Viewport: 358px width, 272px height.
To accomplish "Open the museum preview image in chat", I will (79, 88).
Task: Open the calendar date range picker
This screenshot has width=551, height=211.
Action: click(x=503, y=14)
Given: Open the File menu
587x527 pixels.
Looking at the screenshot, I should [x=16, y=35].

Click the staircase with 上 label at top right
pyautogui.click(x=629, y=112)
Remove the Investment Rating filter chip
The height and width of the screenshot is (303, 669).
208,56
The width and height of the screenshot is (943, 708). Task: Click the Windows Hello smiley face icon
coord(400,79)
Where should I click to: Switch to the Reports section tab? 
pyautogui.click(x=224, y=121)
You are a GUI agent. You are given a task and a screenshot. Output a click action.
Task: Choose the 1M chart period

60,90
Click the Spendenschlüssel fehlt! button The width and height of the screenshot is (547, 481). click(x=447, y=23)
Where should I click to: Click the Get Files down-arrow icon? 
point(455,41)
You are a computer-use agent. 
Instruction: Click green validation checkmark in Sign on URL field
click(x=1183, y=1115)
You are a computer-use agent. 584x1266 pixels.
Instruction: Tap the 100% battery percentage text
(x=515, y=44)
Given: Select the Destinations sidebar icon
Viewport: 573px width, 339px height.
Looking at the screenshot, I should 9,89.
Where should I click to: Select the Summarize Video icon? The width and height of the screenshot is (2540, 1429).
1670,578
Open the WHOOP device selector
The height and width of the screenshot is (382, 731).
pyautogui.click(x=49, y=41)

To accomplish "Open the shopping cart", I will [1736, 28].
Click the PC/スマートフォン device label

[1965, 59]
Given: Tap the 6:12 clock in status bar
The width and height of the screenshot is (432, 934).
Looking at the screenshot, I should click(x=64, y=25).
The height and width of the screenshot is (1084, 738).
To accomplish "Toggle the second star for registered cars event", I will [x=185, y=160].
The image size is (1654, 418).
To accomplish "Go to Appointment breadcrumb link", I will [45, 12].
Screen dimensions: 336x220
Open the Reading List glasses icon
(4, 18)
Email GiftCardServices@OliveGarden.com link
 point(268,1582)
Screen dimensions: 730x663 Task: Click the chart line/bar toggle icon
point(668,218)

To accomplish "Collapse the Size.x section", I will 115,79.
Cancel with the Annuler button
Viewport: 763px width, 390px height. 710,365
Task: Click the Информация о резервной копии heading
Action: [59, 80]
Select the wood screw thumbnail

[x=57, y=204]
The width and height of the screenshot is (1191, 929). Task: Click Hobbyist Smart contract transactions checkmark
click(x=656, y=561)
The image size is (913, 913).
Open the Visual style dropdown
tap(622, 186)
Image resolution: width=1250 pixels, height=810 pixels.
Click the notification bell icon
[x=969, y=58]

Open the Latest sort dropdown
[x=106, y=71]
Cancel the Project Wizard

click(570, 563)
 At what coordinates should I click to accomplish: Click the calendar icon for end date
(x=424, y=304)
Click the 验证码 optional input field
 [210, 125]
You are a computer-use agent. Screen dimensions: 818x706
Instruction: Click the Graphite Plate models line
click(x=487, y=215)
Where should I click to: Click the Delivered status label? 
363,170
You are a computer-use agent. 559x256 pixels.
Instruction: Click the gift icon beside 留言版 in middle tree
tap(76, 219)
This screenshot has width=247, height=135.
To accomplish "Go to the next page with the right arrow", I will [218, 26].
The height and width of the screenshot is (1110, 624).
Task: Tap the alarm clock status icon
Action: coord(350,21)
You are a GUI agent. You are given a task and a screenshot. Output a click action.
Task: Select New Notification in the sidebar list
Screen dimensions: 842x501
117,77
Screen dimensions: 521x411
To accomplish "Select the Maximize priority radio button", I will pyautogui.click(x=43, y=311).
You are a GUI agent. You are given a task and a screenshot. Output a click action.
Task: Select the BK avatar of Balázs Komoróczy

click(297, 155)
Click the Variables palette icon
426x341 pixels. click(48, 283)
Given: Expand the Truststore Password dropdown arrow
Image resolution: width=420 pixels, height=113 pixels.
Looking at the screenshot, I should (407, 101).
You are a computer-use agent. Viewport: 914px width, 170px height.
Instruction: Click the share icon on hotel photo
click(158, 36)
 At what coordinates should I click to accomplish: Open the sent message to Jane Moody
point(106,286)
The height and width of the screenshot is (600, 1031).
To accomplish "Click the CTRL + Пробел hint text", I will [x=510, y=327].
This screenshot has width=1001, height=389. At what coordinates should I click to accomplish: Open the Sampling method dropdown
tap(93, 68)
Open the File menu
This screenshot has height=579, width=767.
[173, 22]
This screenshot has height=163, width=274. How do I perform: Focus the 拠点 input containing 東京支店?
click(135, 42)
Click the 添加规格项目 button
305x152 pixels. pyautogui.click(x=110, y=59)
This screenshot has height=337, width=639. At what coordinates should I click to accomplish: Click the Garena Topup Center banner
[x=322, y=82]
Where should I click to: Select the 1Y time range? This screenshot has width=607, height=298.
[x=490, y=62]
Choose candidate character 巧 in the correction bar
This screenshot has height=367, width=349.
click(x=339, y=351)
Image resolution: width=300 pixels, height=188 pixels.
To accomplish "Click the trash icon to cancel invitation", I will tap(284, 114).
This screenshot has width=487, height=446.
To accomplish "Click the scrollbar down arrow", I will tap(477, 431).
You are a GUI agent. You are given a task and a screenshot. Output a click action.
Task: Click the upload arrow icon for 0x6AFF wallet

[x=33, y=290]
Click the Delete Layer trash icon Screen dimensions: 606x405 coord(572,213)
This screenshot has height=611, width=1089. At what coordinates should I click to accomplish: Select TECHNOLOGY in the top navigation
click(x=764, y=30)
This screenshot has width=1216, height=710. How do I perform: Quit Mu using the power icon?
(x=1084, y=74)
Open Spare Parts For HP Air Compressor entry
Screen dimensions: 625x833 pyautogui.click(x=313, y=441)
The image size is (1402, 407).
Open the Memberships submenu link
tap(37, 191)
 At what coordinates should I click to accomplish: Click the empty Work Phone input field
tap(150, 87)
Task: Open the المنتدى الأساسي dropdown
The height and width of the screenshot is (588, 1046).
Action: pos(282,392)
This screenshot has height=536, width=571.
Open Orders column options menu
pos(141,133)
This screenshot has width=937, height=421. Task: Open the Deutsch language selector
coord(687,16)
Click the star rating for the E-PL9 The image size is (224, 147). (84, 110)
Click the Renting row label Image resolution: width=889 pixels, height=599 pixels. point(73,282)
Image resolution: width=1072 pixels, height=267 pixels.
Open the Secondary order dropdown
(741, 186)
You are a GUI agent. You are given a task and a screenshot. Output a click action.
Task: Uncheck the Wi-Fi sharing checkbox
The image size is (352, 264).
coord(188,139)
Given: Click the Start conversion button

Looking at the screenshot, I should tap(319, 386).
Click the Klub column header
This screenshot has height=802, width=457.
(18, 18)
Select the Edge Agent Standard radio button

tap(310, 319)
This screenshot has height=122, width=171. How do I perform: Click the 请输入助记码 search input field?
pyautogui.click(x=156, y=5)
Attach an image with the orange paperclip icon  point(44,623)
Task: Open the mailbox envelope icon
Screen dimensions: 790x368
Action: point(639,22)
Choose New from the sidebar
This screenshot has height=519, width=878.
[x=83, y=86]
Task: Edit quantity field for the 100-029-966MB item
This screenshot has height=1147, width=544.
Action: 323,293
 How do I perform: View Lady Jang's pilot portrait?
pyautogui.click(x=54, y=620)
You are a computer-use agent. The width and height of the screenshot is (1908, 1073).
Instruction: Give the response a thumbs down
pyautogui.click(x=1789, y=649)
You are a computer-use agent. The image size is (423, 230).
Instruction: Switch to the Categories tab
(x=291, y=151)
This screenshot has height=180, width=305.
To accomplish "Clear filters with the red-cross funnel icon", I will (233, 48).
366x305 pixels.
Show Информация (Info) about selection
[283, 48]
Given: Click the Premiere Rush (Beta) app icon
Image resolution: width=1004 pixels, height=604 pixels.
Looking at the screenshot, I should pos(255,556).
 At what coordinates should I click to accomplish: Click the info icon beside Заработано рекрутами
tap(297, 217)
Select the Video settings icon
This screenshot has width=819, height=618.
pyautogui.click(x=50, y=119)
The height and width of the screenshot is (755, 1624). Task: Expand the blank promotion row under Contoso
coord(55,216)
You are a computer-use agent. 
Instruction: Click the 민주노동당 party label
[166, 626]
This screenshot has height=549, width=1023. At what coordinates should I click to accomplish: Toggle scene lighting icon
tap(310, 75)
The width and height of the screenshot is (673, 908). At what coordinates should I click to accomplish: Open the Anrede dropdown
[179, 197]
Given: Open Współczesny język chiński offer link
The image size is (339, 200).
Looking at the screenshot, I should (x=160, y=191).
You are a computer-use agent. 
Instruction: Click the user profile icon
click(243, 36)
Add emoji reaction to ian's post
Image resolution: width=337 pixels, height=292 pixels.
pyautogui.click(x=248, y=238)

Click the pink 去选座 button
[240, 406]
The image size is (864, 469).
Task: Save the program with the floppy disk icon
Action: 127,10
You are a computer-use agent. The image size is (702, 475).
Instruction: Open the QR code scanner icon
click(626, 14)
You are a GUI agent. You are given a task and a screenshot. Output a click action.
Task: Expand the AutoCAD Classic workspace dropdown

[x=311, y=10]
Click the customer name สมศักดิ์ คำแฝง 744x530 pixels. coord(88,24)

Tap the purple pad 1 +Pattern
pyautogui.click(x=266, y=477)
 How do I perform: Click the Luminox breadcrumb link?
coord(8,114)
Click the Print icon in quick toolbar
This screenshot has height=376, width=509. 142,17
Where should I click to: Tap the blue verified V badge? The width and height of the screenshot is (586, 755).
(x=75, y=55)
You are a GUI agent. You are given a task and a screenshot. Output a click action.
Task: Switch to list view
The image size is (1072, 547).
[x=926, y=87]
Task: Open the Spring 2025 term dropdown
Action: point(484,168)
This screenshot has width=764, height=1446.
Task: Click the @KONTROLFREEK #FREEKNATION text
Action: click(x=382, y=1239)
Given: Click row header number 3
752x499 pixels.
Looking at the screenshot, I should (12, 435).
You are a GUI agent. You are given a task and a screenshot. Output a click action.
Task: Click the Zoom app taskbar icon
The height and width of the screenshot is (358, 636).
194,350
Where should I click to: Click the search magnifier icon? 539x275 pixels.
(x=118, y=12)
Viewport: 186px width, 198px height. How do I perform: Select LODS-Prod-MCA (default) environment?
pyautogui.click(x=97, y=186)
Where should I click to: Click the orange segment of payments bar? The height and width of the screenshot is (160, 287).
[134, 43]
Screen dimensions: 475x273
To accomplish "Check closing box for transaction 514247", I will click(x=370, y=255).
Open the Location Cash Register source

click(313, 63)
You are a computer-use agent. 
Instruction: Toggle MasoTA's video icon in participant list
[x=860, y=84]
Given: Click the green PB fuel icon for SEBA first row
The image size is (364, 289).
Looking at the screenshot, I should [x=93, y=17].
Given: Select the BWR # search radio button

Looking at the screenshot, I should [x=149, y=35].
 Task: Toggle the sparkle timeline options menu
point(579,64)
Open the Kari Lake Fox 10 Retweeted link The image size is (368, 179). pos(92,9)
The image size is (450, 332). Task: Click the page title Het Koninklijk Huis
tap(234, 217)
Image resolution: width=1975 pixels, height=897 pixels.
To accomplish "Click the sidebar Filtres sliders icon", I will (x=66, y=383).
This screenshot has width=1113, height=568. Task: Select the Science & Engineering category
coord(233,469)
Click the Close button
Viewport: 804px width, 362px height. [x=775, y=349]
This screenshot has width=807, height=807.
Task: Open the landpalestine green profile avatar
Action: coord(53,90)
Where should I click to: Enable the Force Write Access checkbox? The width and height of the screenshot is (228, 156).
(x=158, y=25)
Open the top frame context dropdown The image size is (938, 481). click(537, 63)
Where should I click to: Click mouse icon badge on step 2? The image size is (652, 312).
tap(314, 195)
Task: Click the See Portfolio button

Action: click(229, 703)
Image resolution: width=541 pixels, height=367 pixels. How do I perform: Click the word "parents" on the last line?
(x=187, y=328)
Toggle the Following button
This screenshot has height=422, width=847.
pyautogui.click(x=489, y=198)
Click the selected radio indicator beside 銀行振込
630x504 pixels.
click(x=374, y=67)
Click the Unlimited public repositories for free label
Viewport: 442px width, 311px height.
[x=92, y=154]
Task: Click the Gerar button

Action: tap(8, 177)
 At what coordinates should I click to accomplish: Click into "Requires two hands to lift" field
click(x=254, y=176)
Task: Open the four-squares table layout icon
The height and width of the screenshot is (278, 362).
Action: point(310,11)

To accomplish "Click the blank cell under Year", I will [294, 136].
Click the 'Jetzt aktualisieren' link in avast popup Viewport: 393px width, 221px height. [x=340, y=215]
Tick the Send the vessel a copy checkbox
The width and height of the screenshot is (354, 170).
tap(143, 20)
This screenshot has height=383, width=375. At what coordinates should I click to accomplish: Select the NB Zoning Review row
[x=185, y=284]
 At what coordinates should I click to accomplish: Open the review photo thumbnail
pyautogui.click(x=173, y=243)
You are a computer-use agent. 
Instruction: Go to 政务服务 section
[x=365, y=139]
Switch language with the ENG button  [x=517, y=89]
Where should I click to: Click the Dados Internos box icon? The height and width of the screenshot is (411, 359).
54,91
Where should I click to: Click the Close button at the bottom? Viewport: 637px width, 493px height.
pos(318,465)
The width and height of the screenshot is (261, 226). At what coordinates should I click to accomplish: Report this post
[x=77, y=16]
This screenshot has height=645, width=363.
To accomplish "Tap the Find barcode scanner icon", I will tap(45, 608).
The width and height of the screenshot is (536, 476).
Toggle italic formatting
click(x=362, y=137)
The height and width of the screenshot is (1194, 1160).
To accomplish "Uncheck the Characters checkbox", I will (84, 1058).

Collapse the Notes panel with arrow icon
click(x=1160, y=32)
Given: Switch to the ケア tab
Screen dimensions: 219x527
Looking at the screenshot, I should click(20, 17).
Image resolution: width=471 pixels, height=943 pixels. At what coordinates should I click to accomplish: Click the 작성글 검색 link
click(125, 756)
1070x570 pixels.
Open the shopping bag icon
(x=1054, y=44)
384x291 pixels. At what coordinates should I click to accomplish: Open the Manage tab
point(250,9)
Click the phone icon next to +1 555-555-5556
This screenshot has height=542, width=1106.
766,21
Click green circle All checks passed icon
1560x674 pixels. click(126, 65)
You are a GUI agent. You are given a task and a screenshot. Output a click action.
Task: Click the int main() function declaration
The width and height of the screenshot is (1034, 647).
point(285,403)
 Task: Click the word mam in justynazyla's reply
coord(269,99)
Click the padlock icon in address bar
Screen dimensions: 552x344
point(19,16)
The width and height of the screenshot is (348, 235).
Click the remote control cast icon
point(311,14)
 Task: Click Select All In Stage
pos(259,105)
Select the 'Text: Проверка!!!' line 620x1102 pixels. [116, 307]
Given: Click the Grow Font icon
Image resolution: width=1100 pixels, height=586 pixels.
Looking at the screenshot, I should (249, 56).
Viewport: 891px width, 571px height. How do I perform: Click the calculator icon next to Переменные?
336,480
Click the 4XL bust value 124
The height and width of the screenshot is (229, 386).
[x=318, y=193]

━━━━━━━━

Task goal: Find and copy every line in the entries above where the string "trash" occurs.

Solution:
To accomplish "Click the trash icon to cancel invitation", I will tap(284, 114).
Click the Delete Layer trash icon Screen dimensions: 606x405 coord(572,213)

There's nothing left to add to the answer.